ライフデザイン白書2024 ライフデザイン白書2024

「おしごと」を通じたママ同士のつながりの場

~15年つづくママコミュニティの新しい親子の居場所~

福澤 涼子

目次

1.孤立は進むが、子育て広場にはほとんど出かけない親も多い

子育て世帯の孤立が進行している。その背景には、核家族化・地域のつながりの希薄化、育った地域から離れて子育てをする人の増加、児童数の減少などが挙げられる。この問題に対する行政支援は「地域子育て支援拠点事業」が代表的である。地域子育て支援拠点とは、親子の交流機会を増やし、子育ての相談や援助、地域の子育て関連情報や講習を提供する拠点であり、いわゆる「子育て広場」のようなイメージだ。子ども家庭庁の令和4年度の調査によると、およそ8,000か所でこのサービスが展開されており、国は全中学校区での設置(全国10,000か所)を目指している(注1)。3歳未満の子どもを育てる家庭のうち、6~7割は保育園や幼稚園に預けずに家庭で子育てをしているため、こうした拠点の価値や効果は大きいと考えられる。

しかし一方で、保育所などを利用せずに子どもを育てる母親の5割以上がこうした子育て広場に「ほとんど出かけない」との調査結果もある(注2)。子育て相談などの支援の利用を抑制する要因としては、母親たちが悩みはありつつも、その悩みを具体的に伝えられない感覚をもっており、支援を受ける側のハードルがあるとの指摘(注3)もある。

また、以前筆者が「もうママ友は必要ないのか~現代における子どもを介した友人の価値を考える~(2022年10月)」のレポートで指摘したように、親同士のネットワークである「ママ友」について、必要ないと考える人も少なからずいる。ママ友という言葉にネガティブなイメージをもつ親もおり、親同士の交流の場に足を運ぶことに躊躇したり、必要性を感じていない可能性もある。

2.ママコミュニティが運営する親子の居場所

本稿では、あるママコミュニティが立ち上げた親子の居場所「ルンビニー-つながりの庭-」(以降:ルンビニー)を考察する。

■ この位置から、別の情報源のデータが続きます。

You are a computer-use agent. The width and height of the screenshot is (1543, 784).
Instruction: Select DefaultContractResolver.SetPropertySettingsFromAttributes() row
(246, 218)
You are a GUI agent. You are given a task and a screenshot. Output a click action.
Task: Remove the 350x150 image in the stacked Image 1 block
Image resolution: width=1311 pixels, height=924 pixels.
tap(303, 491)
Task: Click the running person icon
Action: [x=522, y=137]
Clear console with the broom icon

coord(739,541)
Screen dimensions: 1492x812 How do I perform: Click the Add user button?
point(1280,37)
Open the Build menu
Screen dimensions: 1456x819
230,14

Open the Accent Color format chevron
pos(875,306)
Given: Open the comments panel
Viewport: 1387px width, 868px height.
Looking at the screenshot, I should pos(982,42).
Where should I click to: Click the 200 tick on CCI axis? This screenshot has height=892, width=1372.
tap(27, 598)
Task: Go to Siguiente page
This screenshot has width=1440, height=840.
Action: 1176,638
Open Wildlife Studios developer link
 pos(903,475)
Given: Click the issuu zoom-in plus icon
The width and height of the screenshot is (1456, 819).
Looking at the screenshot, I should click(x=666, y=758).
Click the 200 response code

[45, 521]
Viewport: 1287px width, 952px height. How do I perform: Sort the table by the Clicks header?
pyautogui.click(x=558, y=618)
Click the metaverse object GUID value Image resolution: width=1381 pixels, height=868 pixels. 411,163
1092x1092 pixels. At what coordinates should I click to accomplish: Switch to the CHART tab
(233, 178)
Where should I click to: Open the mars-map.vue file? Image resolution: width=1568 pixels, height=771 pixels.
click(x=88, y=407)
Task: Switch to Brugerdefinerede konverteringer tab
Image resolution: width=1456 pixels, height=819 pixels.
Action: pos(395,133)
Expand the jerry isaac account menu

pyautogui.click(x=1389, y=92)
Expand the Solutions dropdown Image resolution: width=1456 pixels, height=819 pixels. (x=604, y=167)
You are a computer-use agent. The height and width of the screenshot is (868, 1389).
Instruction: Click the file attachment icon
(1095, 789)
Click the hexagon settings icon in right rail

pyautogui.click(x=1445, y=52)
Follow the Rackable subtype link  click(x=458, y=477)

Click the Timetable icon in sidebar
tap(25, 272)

ルンビニーはもともと幼稚園だった建物をそのまま活用し、花壇、園庭、遊具、教室、ホールなどを備えた施設で、0歳から小学生・中高生を育てる母親まで多様な子育て世代が集いつながりを形成している。

ルンビニーが立地する神奈川県横浜市金沢区は、「金沢八景」で知られる歴史的な町で、海と山に囲まれた自然豊かな地域でもある。昨今は沿線に新築マンションが増えたことで、転入してくる子育て世帯も多く見られ、金沢区の子育て世帯に関するアンケート調査(注4)によると、居住歴が5年未満の母親が55%にのぼり、あまり馴染みのない土地で子育てをしている親が多い状況がうかがえる。

図表1
図表1

親子の居場所であるルンビニーを設立したのは、保育士の上野さやか氏が代表を務める金沢区の子育てサークル「金沢区ママ」である。22歳の若さで子どもを出産した上野氏は保育士としての知識をもちながらも、自宅で母子2人だけの生活に不安や孤独を感じ、同じ境遇の母親たちが集う場を作る必要性を考え2007年に子育てサークル「金沢区ママ」を設立した。そして自身の子どもが大きくなった現在も、「地域の子育て世代の方へのデジタル回覧板を担う」として、SNSを活用して情報発信を続け、「金沢区ママ」は今や2つのSNS合わせて3,300人ものフォロワーを有する大きなママコミュニティとなった(2023年11月現在)。また、「金沢区ママ」は情報の発信だけではなく、親たちが地域や親同士とつながる機会をもてるイベントを数々開催するなど、金沢区のなかで子育て世帯向けの活動を10年以上続けている。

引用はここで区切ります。